Ser alimentado por ração,comida de porco e nao ter direito a CAGAR na hora que tiver necessidade,somente no horario de banho de sol.

se eu tivesse num lugar desses,a unica coisa que eu desejaria ,certamente,seria fugir,tocar o zaralho,fogo,rebeliao..e com certeza em 1 mes la dentro estaria tao tomado pelo odio quanto os demais.

A prisao no Brasil,de fato, é um dos maiores problemas na minha opiniao.Prisao aqui,pra mim,HABILITA MONSTRO e nao REABILITA GENTE.

Outro dia conversava com meu pai sobre isso.reformado da marinha,conheceu bastante coisa,paises e diferentes formas de sociedade, ele me disse,nao recordo onde,de uma prisao que era numa ilha,nao no brasil, a km "alem mar",que nunca houve rebeliao,tentativa de fuga e ate mesmo morte entre os presos.
pensei , UTOPIA,mas ele me disse que nessa prisao a maior dor dos presos era a "distancia do mundo",certamente mesmo que na epoca existisse celular, sinal la nao chegaria nem por osmose..
os presos dividiam celas com mais 3,todos com duas devidas camas e um banheiro e uniformes ,tinham profissao,trabalhavam la dentro e isso diminuia sua pena,alem de ajudar financeiramente suas familias,tinham cursos,palestras,acompanhamento medico e psicologico... muitos de la sairam com profissao.
caras que tinham 30 anos de prisao,reduziram pra 12 com muito trabalho.
a ideia,conceitos e valores desses homens foram (re)feitos.
e eles tiveram oportunidade de serem uma outra coisa,a maior dor desses era a TOTAL exclusao da sociedade e do mundo.ao passo que tinham base para transformar isso.

"havera liberdade sem a previa permissao da loucura" ja dizia clarice lispector.
abracos

11:06 AM  
Anonymous Anônimo said...

Pois bem, tem mta gente q acha q bandido bom é bandido morto.

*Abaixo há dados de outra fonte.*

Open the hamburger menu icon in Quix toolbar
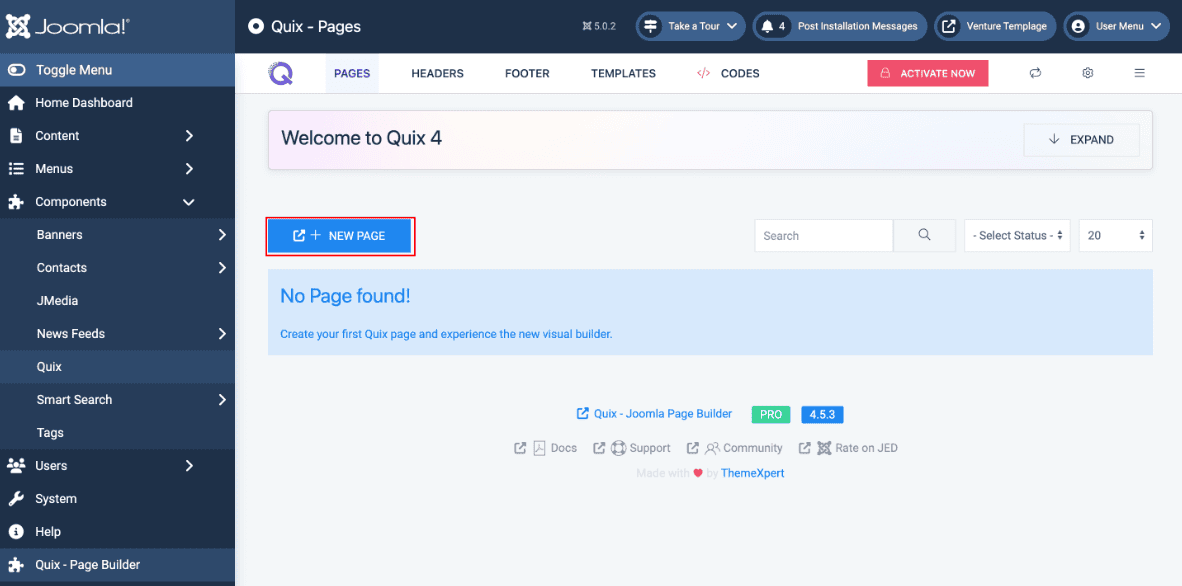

Ou seja, q fazendo uma limpeza bonita nessa raça, tudo se resolve.
31 das 110 mortes q ocorreram dos dias seguintes às rebeliões em SP não tinham qualquer ligação com o PCC.
Está havendo um uso político dos fatos criminosos da semana passada e tá td certo, msm assim. Matar agora é tao normal q pouco importa se quem morre tem sobrenome ou usa antenas e tem sangue verde.

4:19 PM  
Anonymous Anônimo said...

Eu entendo a postura de quem anula o voto. De fato, a insatisfação com toda essa situação de corrupção que se deflagrou no governo Lula deixou muita gente desesperançosa. Aliás, mesmo que ñ tivessem ocorrido todas essas CPIs a própria postura do governo Lula; de ser uma continuidade dos 8 anos de FHC já vinha deixando muitas pessoas desiludidas. Lula veio com uma proposta de mudança, de uma certa ruptura com algumas medidas neoliberais do governo FHC, mas qdo chegou lá fez o contrário, e mergulhou o país em um cenário ainda mais engajado no neoliberalismo, do que o governo FHC havia feito.
Acho que essa campanha pelo voto nulo é um fruto de tudo isso, a desilusão pela corrupção, e a desilusão política mesmo com os rumos do governo e do próprio PT, que nos dias de hj ñ pode mais ser visto como um partido de esquerda, o mesmo vale para o PCdoB.